• [TASK REQUIREMENTS]: Up to and including the final line, please copy every line exactly, starting from the one that contains "Uncheck the BRC Route 3 checkbox" in the material below.

• [EXTRACTED MATERIAL]:
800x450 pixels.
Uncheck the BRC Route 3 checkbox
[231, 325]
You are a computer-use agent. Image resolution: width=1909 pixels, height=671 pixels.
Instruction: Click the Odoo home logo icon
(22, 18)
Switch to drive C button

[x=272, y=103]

• [ANSWER FOR THIS EXERCISE]:
Uncheck the BRC Route 3 checkbox
[231, 325]
You are a computer-use agent. Image resolution: width=1909 pixels, height=671 pixels.
Instruction: Click the Odoo home logo icon
(22, 18)
Switch to drive C button

[x=272, y=103]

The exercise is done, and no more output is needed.